巨大教会で熱烈礼拝……シンガポール



■中華系、伝統の道教離れ進む
 中華系住民が全体の7割を超えるシンガポールで、コンサートばりの大規模集会を開くキリスト教の「メガチャーチ(巨大教会)」が信者数を増やしている。経済的な成功を奨励する教えが、都市国家の中間層を引きつける。
 信者数3万3千人とされるシティー・ハーベスト教会が毎週末に開く定期集会。会場を訪ねると、教会のボランティアが笑顔で場内に招き入れてくれた。

 普段は展示会などに使われる約8千人が入る会場はほぼ満席だった。大半は中華系の10〜30代。10〜20人ほどのグループごとに参加している人たちが多い。正面にはステージと巨大画面があり、まるでコンサート会場のようだ。
 キター、ベース、ドラムがアップテンポの曲を演奏し始めた。みなが立ち上がり、両手をあげて歌う。「私の心、魂を捧げます」
 歌が終わると、創立者のコン・ヒー牧師(48)がステージに登場した。腕まくりをしたラフな白シャツに細身の黒いスラックス姿。笑顔を絶やさず、数十人で立ち上げた教会の設立当初を振り返って訴えた。

 「当時は、キリスト教徒でいることは困難なことでした。今はこれだけの仲間がいる」 会場から一斉に拍手があがった。身ぶり手ぶり、抑揚をつけた説教に信者は聴き入っている。メガチャーチの吸引力は政府統計からも明らかだ。
 人口の74.1%を占める中華系住民のうち、1980年に10.9%に過きなかったキリスト教徒は、30年後の2010年には20.1%とほぼ倍増。改宗した人々の多くがメガチャーチに加わったと見られる。仏教・道教は逆に72.5%から57.4%に大きく減った。

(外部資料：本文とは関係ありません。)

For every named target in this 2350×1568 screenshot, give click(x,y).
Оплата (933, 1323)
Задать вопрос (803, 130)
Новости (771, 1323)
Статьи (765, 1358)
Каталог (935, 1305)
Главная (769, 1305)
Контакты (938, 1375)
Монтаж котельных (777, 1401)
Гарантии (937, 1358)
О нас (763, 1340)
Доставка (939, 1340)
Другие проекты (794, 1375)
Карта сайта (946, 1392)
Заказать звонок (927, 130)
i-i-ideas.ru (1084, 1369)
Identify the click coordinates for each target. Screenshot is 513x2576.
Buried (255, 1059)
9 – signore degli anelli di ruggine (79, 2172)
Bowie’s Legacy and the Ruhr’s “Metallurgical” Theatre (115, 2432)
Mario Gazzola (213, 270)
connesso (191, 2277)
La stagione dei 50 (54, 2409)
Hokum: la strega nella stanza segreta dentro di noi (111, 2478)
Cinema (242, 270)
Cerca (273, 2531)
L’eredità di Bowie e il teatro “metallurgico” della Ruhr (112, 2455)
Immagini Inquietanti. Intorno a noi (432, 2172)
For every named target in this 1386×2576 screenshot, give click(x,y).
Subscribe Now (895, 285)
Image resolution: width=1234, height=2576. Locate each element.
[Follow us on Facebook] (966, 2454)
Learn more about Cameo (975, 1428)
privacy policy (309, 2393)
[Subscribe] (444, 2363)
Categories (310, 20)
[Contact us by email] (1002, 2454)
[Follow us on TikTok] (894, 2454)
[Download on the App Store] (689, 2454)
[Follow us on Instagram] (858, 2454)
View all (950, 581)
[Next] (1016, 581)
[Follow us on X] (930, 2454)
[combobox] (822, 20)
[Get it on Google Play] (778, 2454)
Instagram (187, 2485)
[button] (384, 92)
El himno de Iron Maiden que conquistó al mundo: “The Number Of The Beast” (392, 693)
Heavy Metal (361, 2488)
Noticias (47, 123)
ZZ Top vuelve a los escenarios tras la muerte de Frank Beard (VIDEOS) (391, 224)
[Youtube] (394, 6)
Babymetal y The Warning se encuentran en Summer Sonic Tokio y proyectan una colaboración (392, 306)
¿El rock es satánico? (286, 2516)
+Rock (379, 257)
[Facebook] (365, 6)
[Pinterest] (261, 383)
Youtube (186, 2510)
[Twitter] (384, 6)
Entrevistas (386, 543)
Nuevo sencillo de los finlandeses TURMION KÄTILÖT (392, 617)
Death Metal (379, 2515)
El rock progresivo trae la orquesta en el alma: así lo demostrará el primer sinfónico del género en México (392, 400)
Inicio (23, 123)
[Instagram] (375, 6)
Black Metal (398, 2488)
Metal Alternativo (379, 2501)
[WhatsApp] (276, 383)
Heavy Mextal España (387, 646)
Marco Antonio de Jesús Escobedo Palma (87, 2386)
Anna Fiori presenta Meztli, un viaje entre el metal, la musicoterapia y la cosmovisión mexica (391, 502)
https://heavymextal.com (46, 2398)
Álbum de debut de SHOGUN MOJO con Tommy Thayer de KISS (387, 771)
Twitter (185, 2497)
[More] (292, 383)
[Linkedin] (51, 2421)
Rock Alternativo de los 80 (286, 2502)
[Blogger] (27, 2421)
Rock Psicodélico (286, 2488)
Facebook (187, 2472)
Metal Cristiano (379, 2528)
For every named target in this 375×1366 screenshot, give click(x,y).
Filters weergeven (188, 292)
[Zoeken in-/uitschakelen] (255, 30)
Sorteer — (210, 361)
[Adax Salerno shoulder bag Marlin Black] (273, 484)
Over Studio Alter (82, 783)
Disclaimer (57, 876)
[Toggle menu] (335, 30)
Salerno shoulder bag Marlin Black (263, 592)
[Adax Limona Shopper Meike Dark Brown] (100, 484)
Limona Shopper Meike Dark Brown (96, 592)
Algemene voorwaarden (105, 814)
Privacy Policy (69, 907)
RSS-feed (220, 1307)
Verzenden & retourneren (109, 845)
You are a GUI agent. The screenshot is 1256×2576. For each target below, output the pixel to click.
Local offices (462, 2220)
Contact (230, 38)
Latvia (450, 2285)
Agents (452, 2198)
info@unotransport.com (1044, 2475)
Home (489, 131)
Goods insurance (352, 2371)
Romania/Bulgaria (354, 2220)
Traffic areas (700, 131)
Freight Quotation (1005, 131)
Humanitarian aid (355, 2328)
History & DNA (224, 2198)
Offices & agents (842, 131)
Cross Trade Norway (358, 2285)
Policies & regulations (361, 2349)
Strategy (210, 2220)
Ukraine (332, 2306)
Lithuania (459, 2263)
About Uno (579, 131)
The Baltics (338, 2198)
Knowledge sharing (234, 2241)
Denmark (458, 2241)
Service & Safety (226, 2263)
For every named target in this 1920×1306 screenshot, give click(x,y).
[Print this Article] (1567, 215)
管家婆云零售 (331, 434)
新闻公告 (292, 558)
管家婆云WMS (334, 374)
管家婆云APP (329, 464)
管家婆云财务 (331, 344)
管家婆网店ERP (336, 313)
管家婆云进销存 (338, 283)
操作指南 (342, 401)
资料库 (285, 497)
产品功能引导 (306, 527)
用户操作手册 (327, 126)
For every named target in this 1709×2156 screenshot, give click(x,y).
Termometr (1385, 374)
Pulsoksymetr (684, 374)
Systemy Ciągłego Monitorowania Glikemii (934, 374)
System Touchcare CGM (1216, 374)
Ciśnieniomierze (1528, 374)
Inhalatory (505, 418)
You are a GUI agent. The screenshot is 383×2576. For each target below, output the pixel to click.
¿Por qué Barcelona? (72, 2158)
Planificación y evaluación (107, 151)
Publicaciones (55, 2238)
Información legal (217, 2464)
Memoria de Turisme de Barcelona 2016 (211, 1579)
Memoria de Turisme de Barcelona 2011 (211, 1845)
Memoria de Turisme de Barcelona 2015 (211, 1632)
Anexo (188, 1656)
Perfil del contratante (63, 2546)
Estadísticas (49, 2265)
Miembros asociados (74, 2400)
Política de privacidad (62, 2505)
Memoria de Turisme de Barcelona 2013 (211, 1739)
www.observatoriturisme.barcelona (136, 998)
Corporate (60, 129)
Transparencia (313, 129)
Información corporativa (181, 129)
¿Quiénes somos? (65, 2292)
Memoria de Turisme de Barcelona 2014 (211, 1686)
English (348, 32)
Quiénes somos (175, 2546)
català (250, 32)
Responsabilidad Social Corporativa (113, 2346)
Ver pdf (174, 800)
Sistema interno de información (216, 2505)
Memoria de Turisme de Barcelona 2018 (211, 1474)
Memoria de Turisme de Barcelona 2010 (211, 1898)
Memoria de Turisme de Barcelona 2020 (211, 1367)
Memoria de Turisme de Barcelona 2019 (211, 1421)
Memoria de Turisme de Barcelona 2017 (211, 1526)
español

 80年代まではシンガポール最大の宗教だった道教は、2000年までに信者数が3分の1以下に急減。危機を感じたシンガポール道教協会はイベント開催や青年部や女性部の組織強化など対策を取ってきた。タン・ティアムライ協会長は「総力を挙げて取り組まなければ、中国伝統の我々の宗教が少しずつ消えていってしまう」と話す。

■経済的成功を肯定
 メガチャーチが支持を集める一因は、シンガポールヘの欧米文化の浸透だ。
 1959年に英国から自治権を得たシンガポール政府は中華系、マレー系、インド系のそれぞれの住民の共通語として英語を第1言語とした。その結果、中華系でも中国語で会話をする家庭の割合は徐々に減り、それは仏教や道教の信者が減る傾向と重なっている。
 幼稚園で保育士をしているリャン・ウーさん(24)は20歳のとき、いとこに誘われてシティー・ハーベスト教会の集会に参加した。それまでは中華系の両親と道教の寺院に通っていた。

 「我々の世代には、中国への過度なこだわりも、キリスト教は外国の宗教という違和感もない」と話す。
 一方、東南アジア研究所のテレンス・チョン上級研究員は「信者の多くはより良い生活を望む中流階級」であるとしたうえで、1人当たり国内総生産(GDP)がアジア一になったシンガポールで「彼らの成功をわかりやすい言葉で肯定する教えが、受け入れられている」と指摘する。成功とは経済的な繁栄そのもののようだ。

 シティー・ハーベスト教会は「神は我々が繁栄することを望まれている」とし、信者の企業経営者や実業家らに交流を促し、ビジネスの発展を支援する。
 「寄付があなたの信仰の物差しとなる」(コン・ヒー牧師)ともする。
 コン・ヒー牧師ら教会幹部5人は今年6月、信徒から集めた寄付金2400万シンガポールドル(約15億4千万円)を牧師の妻の歌手活動などに不正流用した容疑などで逮捕、起訴された。その金額の大きさにメディアやネットには「信仰ではなく商売」などと批判が殺到した。
 しかし、牧師は罪を認めておらず、保釈後は以前と同様に説教を続けている。最高で終身刑の可能性もあるが、カリスマ的人気に衰えは見えない。

 集会に参加していた投資銀行員の男性(33)は「もし有罪になっても、教会とコン・ヒー牧師への敬愛は変わらない」と話した。

【メガチャーチ】
 礼拝に2千人以上が集まる大規模教会。米国で1960年代から見られるようになった。ロックコンサートのような会場、わかりやすい説教、寄付の奨励など、同様の形式を持つ教会は、シンガポールでは80年代ごろから見られ、現在、主立ったもので四つのメガチャーチがある。